General

Online anonymity is the last refuge of cowards

A father of three was missing. Yet, fools still rushed in

George Smitherman, left, and his husband, Christopher Peloso, in a photograph from May 2009. (Nathan Denette, The Canadian Press)

This is the age of faceless troglodytes. On Twitter, the popular micro-blogging site, any idiot with an internet connection can spew hateful garbage into cyberspace, all while remaining anonymous. It’s cowardly, it’s depressing — and it won’t stop until we make it. Eventually, perhaps we will.

On Sunday, Christopher Peloso disappeared. By Monday morning, Toronto police had found him dead.

His family’s anguish wouldn’t have attracted the attention of the Twitter trolls, but for one important detail: Mr. Peloso’s husband is George Smitherman, the former Ontario deputy premier who lost the 2010 Toronto mayoral election to Rob Ford.

While Mr. Peloso was missing, Kevin Renouf, who described himself on Twitter as the owner of PID Engineering, tweeted that, “Smitherman reports to the [Globe and Mail] about his wife brings it on himself #idiot.”

“I thought that guy was a homo and who would give up that hottie for George’s anus. He must be crazy,” was Chuck Burke’s contribution. According to his Twitter account, he works for a recycling company that does contract work for the University of Ottawa. (“That hottie” was evidently a reference to a woman shown in a photo with Mr. Peloso.)

Michael Coren, a conservative commentator whose Catholicism falls somewhere to the right of the Pope’s, went on the offensive on Monday morning, less than eight hours after Mr. Smitherman issued a heartbreaking statement confirming his husband’s death. “George a former drug addict, Peloso with mental health issues; yet they’re allowed to adopt,” Coren tweeted. Coren has previously opposed both same-sex marriage and adoption by gay couples. His salary is funded by corporate advertisers, including Netflix and Chrysler. They should be embarrassed by his bigotry. So should he.

He isn’t, of course. Nor are the authors of by far the most vulgar comments: Twitter users who kept their real names to themselves. As Mr. Peloso’s family feared for his safely—and even after his body was found—these faceless trolls spouted homophobic bile and suggested that domestic abuse and drug use were responsible for Mr. Peloso’s disappearance.

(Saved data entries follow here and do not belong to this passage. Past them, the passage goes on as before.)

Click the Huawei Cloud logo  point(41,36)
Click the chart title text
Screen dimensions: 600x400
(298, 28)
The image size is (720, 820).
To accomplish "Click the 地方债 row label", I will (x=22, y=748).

Ask them to identify themselves, as I did on Sunday, and they and their cheerleaders respond with rage. By Monday morning, I’d been called a “fascist” and compared to former U.S. Senator Joseph McCarthy and the Gestapo, all for asking a simple question: “What’s your real name?”

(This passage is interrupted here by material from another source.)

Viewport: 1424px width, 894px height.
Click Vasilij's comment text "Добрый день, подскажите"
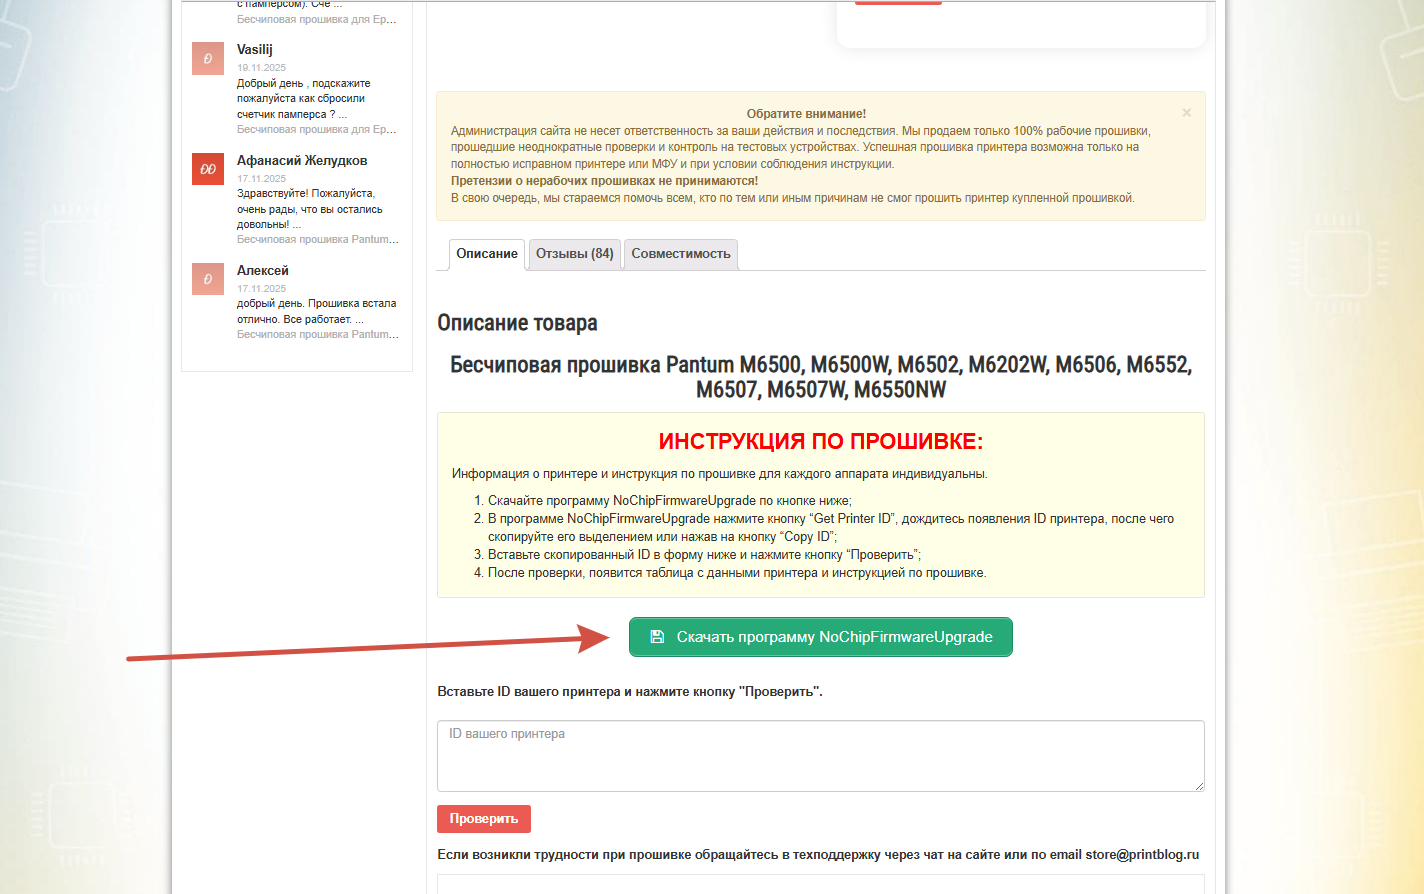tap(303, 84)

On the internet, anonymity is the last refuge of cowards.

At some point on Sunday evening, I started reposting some of the most hateful tweets on my own Twitter feed. In Twitter-land, this is considered poor form; “don’t feed the trolls” is the usual rule. But this was different. A father of three was missing. His family was distraught. Yet, fools still rushed in. They made a deliberate choice to use the suffering of others as a springboard for their venom. Why shouldn’t they be held to account for their own words?

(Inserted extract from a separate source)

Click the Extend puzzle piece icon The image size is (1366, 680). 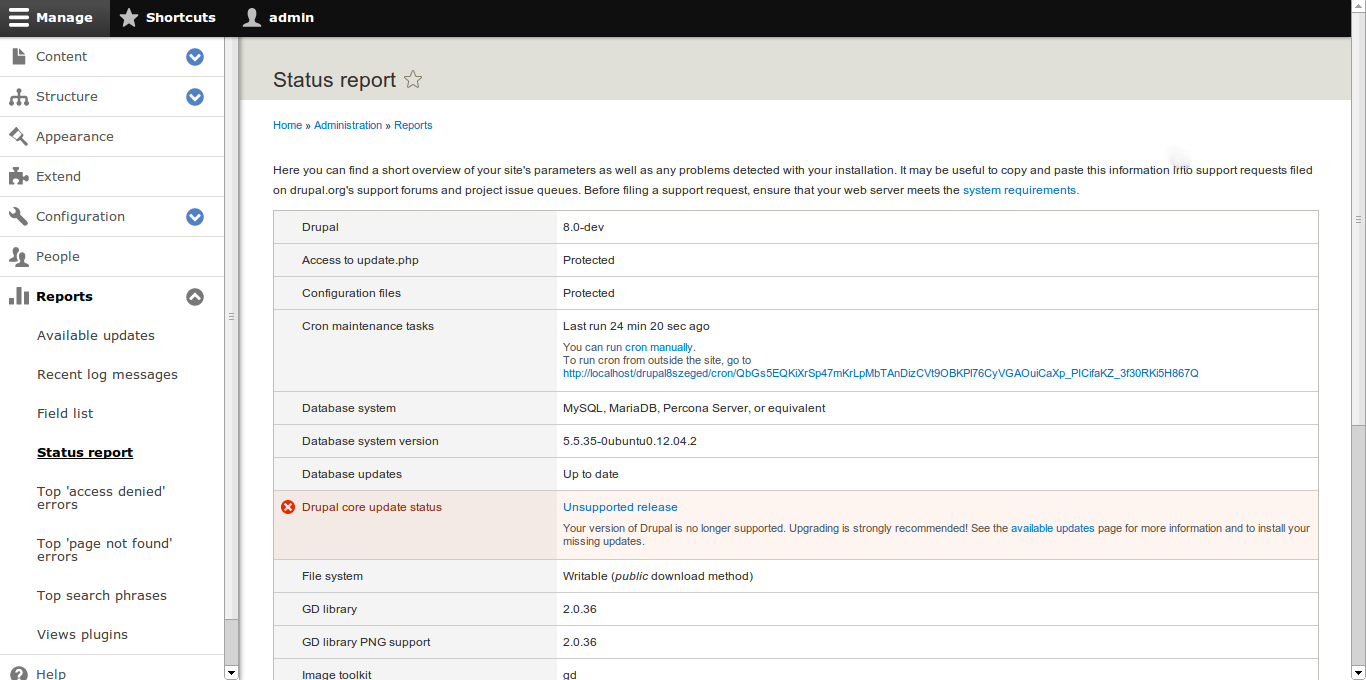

Last week, Justine Sacco, the former head of corporate communications for a major internet company, lost her job for posting an insensitive tweet. “Going to Africa. Hope I don’t get AIDS. Just kidding. I’m white!” Ms. Sacco joked, before taking off on an international flight. By the time she touched down in Cape Town, she was infamous—and quickly unemployed.

Ms. Sacco’s is a cautionary tale about the hazards of instant publication, but at least she was held accountable for her own words. Anonymous trolls keep their identities secret to escape similar consequences. By ignoring their namelessness, we allow them to do so. All of us are poorer for it.

Perhaps this will prove to be a passing phenomenon. My generation has lived digitally for as long as we’ve had thoughts to express. Before too long, everyone under the age of 30 will have amassed such a vast quantity of online utterances—with our identities attached—that true facelessness will be impossible to sustain.

Two things will likely happen. We’ll grow to be more forgiving of isolated incidents of tastelessness and indiscretion, as we all produce as much mud as we could ever possibly throw at one another. At the same time, we’ll develop a reflexive instinct to second-guess our own online impulsiveness; we’ll learn to watch what we say online, just as, one hopes, the anonymous twitterers who smeared Mr. Peloso and Mr. Smitherman would think twice before saying aloud—to their children, say—what they so readily posted on the web.

None of this will be any consolation to Christopher Peloso’s family. On the internet this week, he wasn’t just dead, but also dehumanized, reduced to a foil for others’ fury. This is the real price of online anonymity: the cheapening of our shared humanity. Bigoted blowhards like Michael Coren make their living by shocking their audience, and we (and his corporate patrons) can judge him and others accordingly. But, for nameless trolls, such accountability is elusive. Would they proudly read their tweets to their neighbours and employers?

We can hope that, in time, a generation that has grown up online will outgrow the cowardly shadows of namelessness. Still, faceless hatred will endure—as long as we let it. Until then, nothing less than our own collective decency will hang in the balance.